The individual factor map is the representation of the principal components/scores in the specified axes.

Use {factoextra} to represent the individuals in the new basis, on axes (1,2), (1,3), (2,3). Add some color related to the period.

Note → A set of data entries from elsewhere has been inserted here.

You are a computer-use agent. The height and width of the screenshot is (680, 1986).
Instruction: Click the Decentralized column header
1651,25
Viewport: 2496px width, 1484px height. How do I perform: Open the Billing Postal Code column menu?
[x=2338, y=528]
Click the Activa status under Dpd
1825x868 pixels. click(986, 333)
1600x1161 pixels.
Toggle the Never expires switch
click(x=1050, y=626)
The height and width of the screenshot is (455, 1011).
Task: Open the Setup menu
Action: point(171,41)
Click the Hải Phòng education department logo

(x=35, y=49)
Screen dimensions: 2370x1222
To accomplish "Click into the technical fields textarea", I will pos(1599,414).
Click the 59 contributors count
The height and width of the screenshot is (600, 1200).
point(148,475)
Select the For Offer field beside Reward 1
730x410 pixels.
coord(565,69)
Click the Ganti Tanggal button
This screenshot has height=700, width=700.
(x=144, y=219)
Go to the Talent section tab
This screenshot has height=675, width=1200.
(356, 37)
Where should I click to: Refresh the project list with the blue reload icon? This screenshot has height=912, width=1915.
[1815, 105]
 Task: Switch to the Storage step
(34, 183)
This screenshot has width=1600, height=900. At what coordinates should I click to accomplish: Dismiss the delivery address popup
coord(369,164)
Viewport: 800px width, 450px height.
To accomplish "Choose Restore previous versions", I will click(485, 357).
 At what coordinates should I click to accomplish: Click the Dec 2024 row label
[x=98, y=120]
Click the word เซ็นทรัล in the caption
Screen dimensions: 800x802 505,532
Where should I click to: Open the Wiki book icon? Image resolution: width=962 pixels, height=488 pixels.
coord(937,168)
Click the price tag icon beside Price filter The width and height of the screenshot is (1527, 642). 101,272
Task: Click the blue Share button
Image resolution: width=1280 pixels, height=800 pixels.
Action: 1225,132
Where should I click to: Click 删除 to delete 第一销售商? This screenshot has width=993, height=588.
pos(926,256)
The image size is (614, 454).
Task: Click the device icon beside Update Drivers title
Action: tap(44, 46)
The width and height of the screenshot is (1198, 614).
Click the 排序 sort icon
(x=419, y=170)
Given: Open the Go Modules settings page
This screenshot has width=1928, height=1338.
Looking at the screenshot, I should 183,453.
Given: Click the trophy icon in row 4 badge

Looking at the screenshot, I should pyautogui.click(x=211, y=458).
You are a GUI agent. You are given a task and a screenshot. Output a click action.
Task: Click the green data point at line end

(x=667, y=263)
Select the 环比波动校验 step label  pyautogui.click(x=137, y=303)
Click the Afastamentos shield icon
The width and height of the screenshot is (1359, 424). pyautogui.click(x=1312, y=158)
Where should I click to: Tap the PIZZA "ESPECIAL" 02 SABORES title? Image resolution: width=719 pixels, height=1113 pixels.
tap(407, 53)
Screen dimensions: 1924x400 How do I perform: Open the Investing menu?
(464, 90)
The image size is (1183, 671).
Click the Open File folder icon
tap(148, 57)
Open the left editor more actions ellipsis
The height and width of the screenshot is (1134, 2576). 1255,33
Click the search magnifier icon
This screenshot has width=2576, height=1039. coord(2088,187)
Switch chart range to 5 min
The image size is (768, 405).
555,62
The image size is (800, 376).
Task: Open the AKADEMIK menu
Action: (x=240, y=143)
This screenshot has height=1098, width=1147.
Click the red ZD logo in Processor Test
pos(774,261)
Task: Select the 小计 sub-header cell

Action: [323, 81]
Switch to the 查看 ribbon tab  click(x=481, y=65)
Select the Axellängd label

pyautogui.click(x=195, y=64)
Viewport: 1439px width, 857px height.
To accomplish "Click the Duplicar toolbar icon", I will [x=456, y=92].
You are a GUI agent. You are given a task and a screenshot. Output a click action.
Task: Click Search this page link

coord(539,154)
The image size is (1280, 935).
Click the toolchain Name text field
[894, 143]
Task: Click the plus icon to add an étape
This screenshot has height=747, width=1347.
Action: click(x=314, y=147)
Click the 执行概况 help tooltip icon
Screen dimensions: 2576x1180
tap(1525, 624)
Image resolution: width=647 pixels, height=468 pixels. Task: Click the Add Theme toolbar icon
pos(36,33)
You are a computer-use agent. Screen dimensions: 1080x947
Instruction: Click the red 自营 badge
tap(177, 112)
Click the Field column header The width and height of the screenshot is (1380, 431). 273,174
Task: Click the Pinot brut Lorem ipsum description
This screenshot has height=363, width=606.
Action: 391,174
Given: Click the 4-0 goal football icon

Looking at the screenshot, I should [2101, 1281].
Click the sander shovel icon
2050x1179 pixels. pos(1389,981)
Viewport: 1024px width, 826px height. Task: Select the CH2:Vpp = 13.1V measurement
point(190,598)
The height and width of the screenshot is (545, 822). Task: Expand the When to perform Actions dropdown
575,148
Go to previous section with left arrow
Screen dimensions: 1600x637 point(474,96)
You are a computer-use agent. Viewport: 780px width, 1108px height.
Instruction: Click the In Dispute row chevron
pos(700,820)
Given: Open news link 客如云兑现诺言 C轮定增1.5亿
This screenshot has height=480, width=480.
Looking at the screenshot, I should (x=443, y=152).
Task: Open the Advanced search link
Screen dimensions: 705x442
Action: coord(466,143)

Comment

Here, we change the size of the point according to the quality of their representation (measure with the cosine to the square, just like with variable factor map).

fviz_pca_ind (myPCA, 
    pointsize = "cos2",
    pointshape = 21,
    fill = "#E7B800",
    repel = TRUE ,
    axes = c(1, 2))

Let us enrich our plot by the Period, a qualitative variable that we wish related with the budget.

par(mfrow = c(1,3))
fviz_pca_ind (myPCA, 
    geom.ind = "point", 
    col.ind = state_budget$Period,  
    palette = c("#00AFBB", "#E7B800", "#FC4E07","#2E9FDF", "#000000"), 
    legend.title = "Period",
    axes = c(1, 2))

Biplot

When there are only few variables (only tens), it is possible to give an unifying representation of individual and variable factor maps into a single plot, called biplot.

Make the biplot and comment

fviz_pca_biplot (myPCA, 
    geom.ind = "point", 
    col.ind = state_budget$Period,  
    palette = c("#00AFBB", "#E7B800", "#FC4E07","#2E9FDF", "#000000"), 
    legend.title = "Period",
    axes = c(1, 2))

This plot is especially helpful to identifiy groups of individuals, how the new components are related to the original variables and finally which group individuals is carrying which part of the information/variables.